Michael-F-Bryan / include_dir

The logical evolution of the include_str macro for embedding a directory tree into your binary.
https://michael-f-bryan.github.io/include_dir
MIT License
319 stars 36 forks source link

Include only files matching a glob #81

Open ajeetdsouza opened 2 years ago

ajeetdsouza commented 2 years ago

It would be great if we could include just the files matching a particular glob. This is similar to https://github.com/Michael-F-Bryan/include_dir/issues/13, but I think a glob design would be far easier to use.

Michael-F-Bryan commented 2 years ago

Do you have an idea of what this might look like from a consumer's point of view?

ajeetdsouza commented 2 years ago

I'd think that ideally, it would be inspired by the gitignore syntax.

include_dir!(
  "$CARGO_MANIFEST_DIR/assets/*", # include all files in assets folder
  "!$CARGO_MANIFEST_DIR/assets/.cache" # except .cache folder
  "$CARGO_MANIFEST_DIR/images/*.png" # include PNG images from here
);
ModProg commented 2 years ago

I have a similar requirement, I actually just need to include files matching a glob as a Vec of Strings.
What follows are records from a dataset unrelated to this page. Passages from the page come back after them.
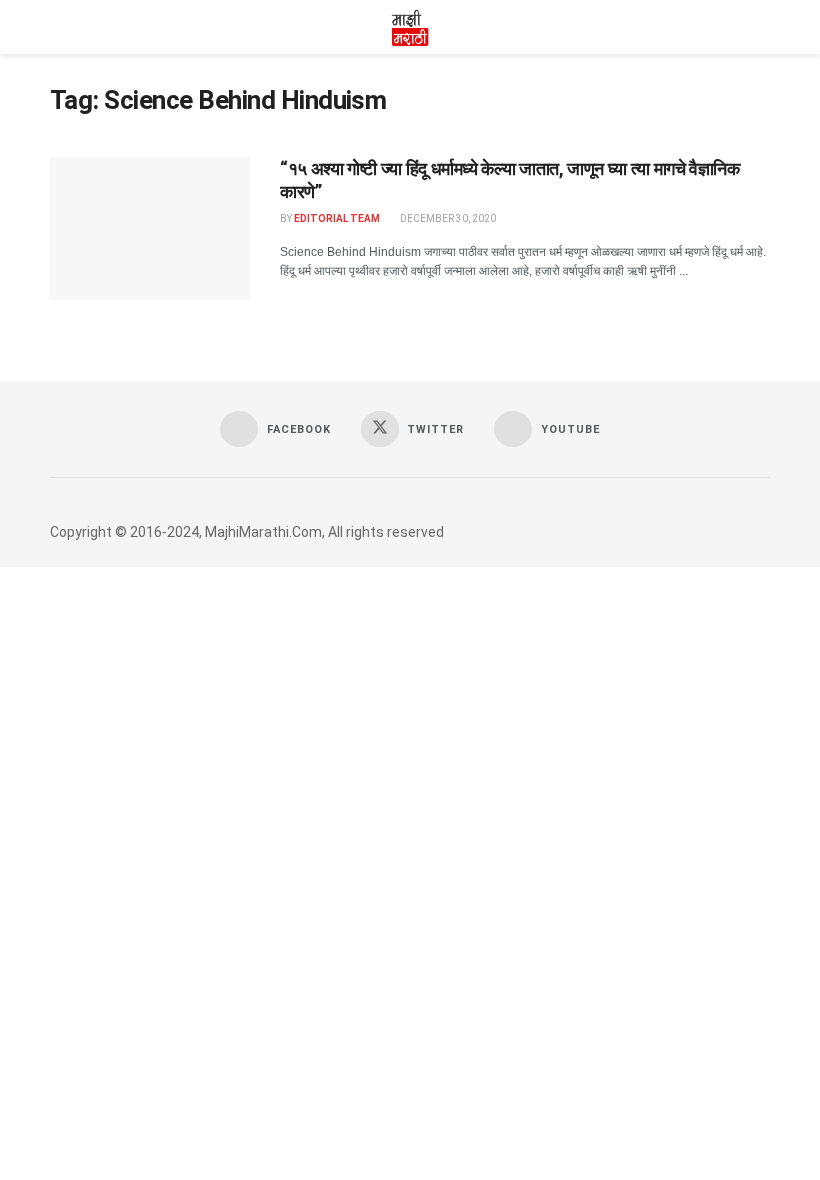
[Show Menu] (58, 27)
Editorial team (337, 218)
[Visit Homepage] (410, 27)
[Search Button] (761, 27)
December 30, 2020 (447, 218)
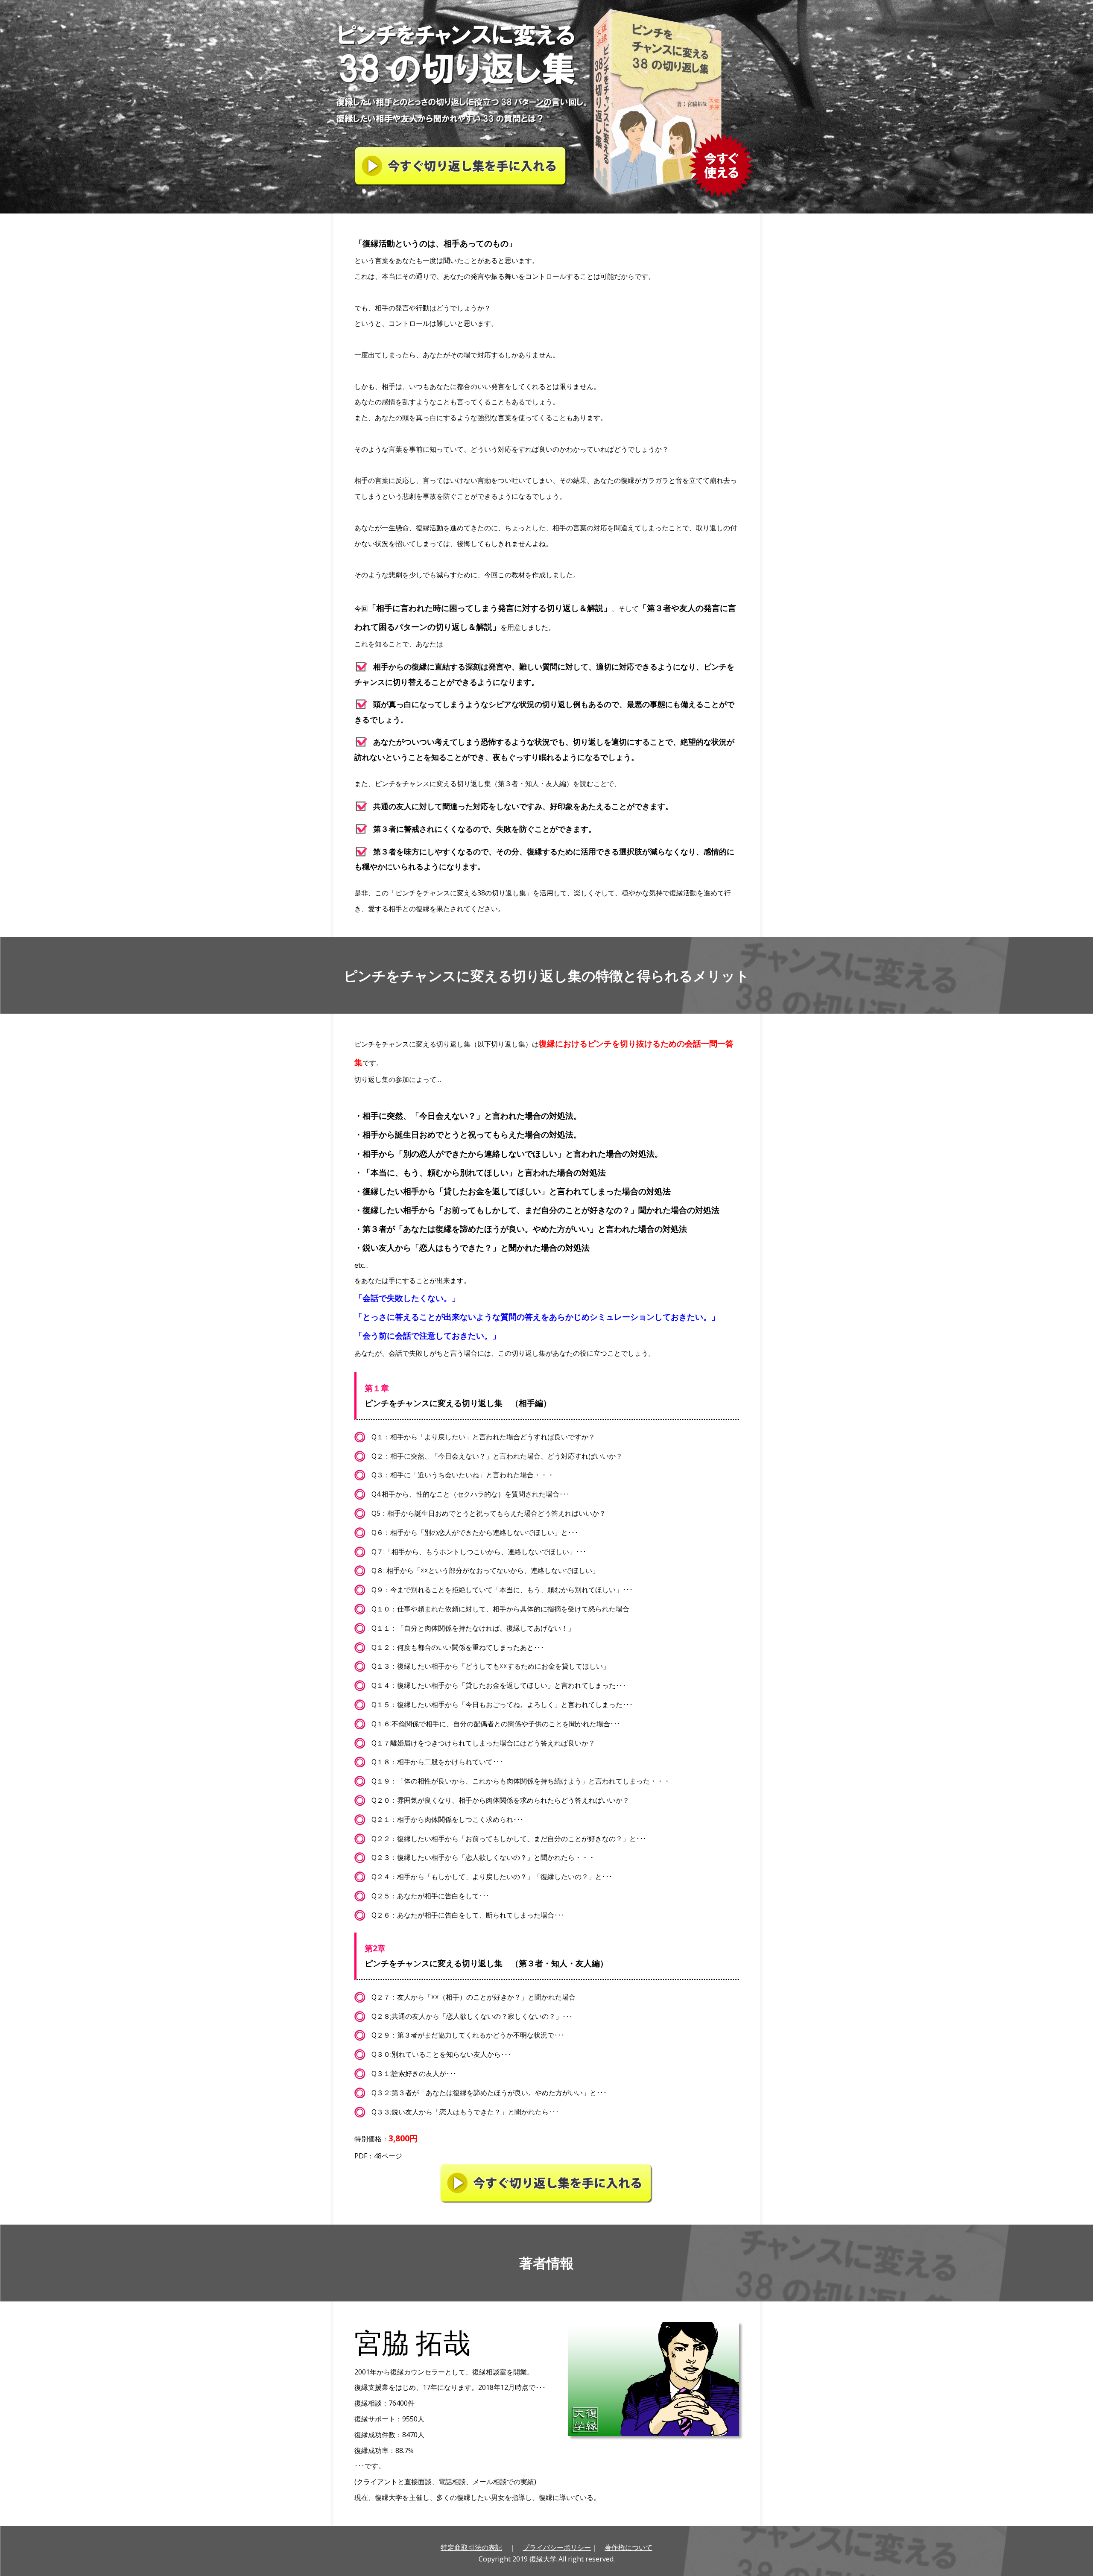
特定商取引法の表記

demurgos commented 1 year ago

Do you have an idea of what this might look like from a consumer's point of view?

After having encountered this problem of picking a subtree from a directory multiple times, there are two things I'd recommend for a good API.

  1. The directory acting as the root must be explicit and unambiguous. You need to know 100% where is the boundary.
  2. The filters should be defined relative to the inclusion root. This allows better composability and symmetry with .find. For example, it allows easy merging / virtual overlay FS setups.

Let's take an example. The code below prints all the Rust files in the current project:

static PROJECT_DIR: Dir = include_dir!("$CARGO_MANIFEST_DIR");

for entry in PROJECT_DIR.find("**/*.rs").unwrap() {
    println!("Found {}", entry.path().display());
}

This is a prime candidate to apply filtering at inclusion time. Following the points above, I'd recommend the following API with an optional filter / match / find / whatever argument:

static PROJECT_DIR_ONLY_RUST: Dir = include_dir!("$CARGO_MANIFEST_DIR", filter = "**/*.rs");

// This `find` is only a simple traversal of what's embedded, no filtering occurs at runtime
for entry in PROJECT_DIR_ONLY_RUST.find("**/*").unwrap() {
    println!("Found {}", entry.path().display()); // Same output as the previous program
}

Notice how the code above is close to the original. You can simply think of it as moving the runtime glob matching to compile time. Further extensions may allow an array as the list of filters, but for the moment I'd recommend to start simply with a single pattern and make sure it works fine.

Adding support for a list of multiple patterns requires a bit of care. In general I agree that the best semantics should be to follow how .gitignore matches files: you can mix positive and negative filters in any order and they act as set operators on the list of files. There are some patterns that can't be expressed if you use two lists (one positive, one negative) instead of a singled mixed list of both positive and negative rules.